* Work item: Give back exactly the line containing "Instruction: Select the" and all that follow it in the data below, with the pictures left out.

* Available data:

_ _ _ _ _

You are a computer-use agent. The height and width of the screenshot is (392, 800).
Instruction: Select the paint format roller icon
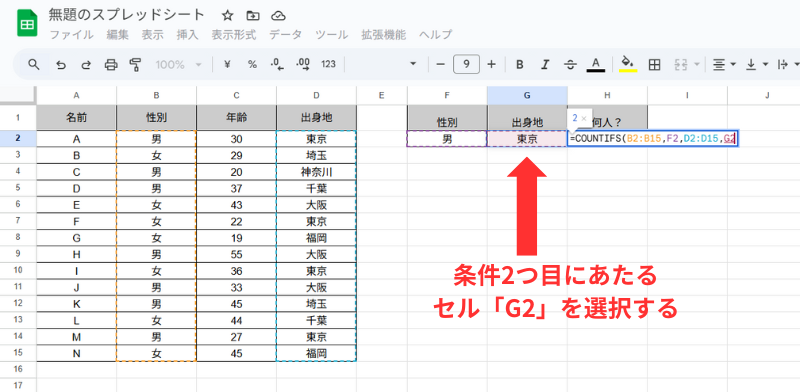click(135, 64)
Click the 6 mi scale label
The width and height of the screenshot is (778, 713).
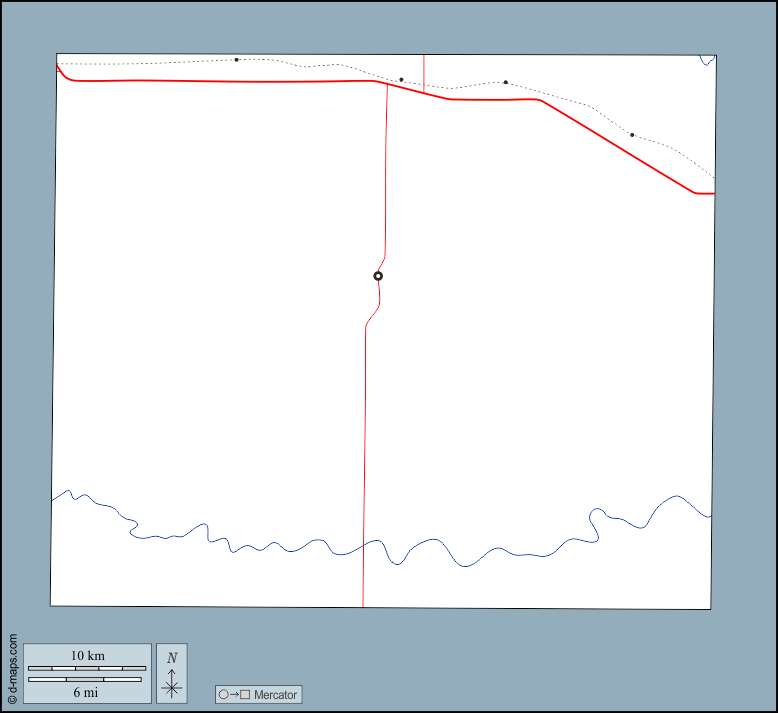pyautogui.click(x=87, y=692)
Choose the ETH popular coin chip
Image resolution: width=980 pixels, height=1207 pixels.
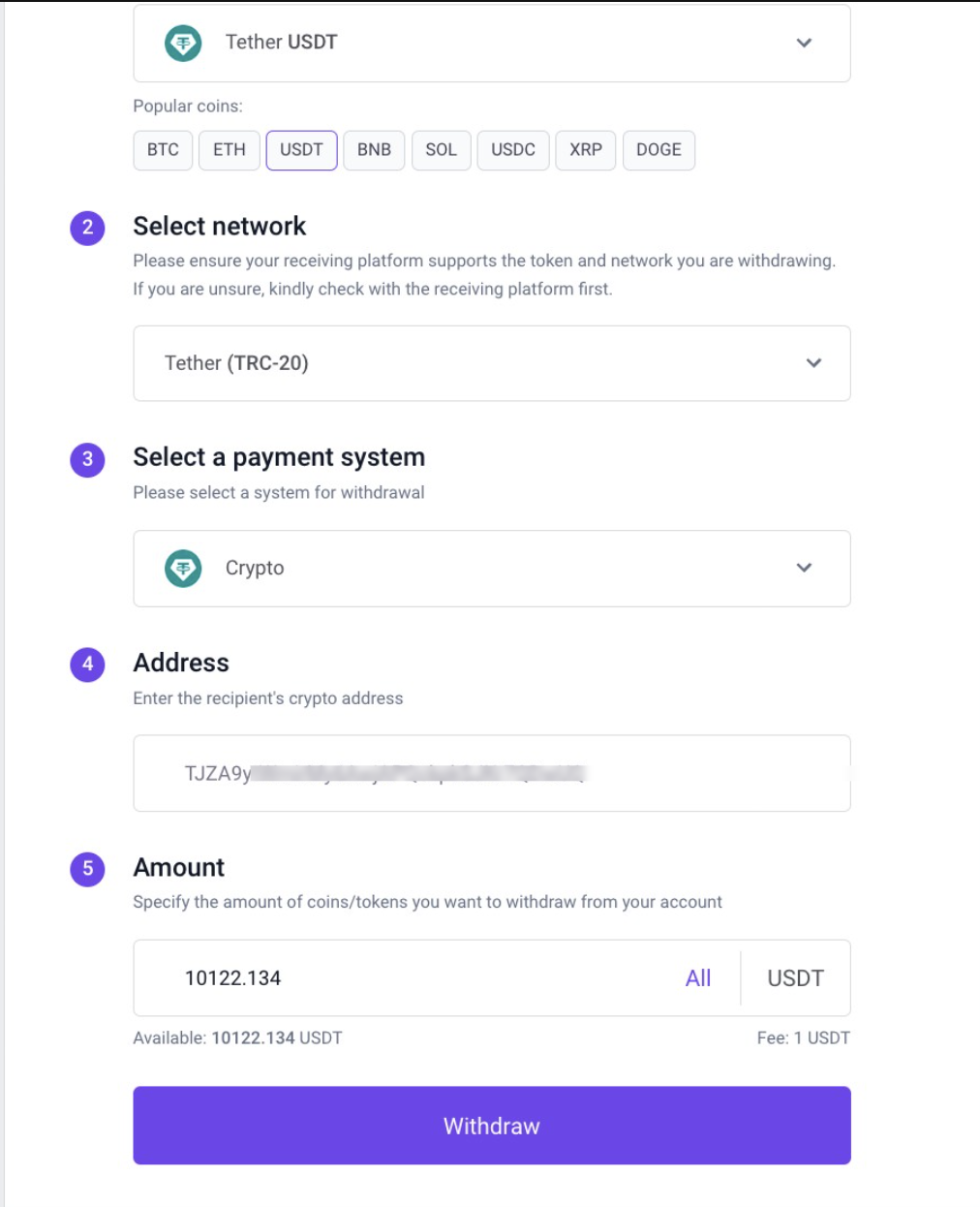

_ _ _ _ _

* Solution for this task:
Instruction: Select the paint format roller icon
click(135, 64)
Click the 6 mi scale label
The width and height of the screenshot is (778, 713).
pyautogui.click(x=87, y=692)
Choose the ETH popular coin chip
Image resolution: width=980 pixels, height=1207 pixels.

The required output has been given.